WHAT YOU HAVE TO DO: Output the data word for word. Begin at its first line and end at the line with "Given: Open the request log via Open log".

-- DATASET RECORDS follows --

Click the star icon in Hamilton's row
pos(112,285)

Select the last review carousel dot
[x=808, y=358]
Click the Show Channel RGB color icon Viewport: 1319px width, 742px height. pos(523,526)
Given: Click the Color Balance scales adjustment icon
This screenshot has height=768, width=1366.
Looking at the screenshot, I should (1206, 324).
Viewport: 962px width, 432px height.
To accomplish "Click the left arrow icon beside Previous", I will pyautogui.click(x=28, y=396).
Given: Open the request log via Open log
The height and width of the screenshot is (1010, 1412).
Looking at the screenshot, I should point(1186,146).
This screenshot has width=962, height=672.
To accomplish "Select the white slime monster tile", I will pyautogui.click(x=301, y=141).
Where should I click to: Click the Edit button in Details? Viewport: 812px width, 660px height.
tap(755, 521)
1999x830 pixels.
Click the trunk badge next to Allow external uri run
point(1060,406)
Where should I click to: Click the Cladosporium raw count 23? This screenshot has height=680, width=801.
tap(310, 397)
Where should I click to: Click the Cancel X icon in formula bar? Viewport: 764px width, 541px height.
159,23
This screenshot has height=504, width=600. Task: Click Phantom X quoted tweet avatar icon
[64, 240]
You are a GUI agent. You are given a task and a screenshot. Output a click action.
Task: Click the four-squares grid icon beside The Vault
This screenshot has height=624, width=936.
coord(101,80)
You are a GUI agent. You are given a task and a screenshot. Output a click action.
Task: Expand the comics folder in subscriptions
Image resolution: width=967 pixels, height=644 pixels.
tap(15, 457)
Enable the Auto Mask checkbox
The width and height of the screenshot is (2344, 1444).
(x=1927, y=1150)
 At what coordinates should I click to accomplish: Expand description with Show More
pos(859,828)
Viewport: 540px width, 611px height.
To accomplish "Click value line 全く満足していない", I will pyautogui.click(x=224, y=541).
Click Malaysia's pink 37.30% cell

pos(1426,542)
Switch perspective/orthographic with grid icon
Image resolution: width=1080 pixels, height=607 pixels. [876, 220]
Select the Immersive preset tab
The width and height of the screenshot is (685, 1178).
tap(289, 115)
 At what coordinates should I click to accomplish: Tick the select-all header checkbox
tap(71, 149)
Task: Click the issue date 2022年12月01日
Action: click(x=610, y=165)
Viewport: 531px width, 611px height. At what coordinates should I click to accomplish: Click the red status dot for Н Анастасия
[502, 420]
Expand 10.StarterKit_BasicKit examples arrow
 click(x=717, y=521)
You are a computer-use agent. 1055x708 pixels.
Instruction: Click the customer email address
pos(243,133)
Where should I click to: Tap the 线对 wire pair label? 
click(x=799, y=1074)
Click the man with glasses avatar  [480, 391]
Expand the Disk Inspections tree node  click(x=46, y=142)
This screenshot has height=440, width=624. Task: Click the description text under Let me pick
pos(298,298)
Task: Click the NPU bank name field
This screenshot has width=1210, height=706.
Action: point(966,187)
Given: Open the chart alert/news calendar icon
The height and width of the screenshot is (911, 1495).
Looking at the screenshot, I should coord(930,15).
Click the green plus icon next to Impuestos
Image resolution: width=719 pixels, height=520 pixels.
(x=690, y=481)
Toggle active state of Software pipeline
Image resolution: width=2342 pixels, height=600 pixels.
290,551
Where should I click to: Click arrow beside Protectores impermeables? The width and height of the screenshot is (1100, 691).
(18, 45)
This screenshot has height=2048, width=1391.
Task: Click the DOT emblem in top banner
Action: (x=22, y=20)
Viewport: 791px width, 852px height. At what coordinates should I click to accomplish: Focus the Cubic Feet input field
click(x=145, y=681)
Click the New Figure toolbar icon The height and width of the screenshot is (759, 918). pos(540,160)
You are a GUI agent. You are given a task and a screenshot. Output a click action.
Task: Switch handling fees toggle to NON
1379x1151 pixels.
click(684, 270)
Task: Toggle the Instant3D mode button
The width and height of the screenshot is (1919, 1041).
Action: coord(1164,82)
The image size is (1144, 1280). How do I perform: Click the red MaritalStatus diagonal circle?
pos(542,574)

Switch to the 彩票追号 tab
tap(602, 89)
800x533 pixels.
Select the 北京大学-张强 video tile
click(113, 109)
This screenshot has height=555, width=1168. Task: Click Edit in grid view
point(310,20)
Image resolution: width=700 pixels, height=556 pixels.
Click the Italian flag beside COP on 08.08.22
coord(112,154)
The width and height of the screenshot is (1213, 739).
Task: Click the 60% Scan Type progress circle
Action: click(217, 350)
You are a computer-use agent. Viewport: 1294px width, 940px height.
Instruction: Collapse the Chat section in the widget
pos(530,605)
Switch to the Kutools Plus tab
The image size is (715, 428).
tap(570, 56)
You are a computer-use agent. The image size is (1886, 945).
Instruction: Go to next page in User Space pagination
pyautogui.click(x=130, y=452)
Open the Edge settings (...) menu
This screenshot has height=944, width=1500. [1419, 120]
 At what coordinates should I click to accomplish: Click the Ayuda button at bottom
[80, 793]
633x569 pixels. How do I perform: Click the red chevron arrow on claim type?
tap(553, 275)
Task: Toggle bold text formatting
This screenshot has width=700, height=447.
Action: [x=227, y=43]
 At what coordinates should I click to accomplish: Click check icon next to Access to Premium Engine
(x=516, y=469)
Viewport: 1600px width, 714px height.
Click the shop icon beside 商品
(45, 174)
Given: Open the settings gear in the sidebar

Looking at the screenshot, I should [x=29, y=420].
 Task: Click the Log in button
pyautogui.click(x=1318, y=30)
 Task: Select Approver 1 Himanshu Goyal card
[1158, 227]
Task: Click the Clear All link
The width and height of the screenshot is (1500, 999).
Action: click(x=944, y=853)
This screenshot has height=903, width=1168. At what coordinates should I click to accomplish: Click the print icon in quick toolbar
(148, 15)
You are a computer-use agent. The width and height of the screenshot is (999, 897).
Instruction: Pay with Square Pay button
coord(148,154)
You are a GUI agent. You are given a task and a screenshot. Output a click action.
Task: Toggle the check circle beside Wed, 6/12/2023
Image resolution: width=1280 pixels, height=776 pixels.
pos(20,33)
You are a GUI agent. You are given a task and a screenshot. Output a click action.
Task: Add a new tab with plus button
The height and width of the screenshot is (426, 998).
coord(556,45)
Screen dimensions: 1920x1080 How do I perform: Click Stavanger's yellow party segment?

-- DATASET RECORDS concluded --

TASK SOLUTION:
Click the star icon in Hamilton's row
pos(112,285)

Select the last review carousel dot
[x=808, y=358]
Click the Show Channel RGB color icon Viewport: 1319px width, 742px height. pos(523,526)
Given: Click the Color Balance scales adjustment icon
This screenshot has height=768, width=1366.
Looking at the screenshot, I should (1206, 324).
Viewport: 962px width, 432px height.
To accomplish "Click the left arrow icon beside Previous", I will pyautogui.click(x=28, y=396).
Given: Open the request log via Open log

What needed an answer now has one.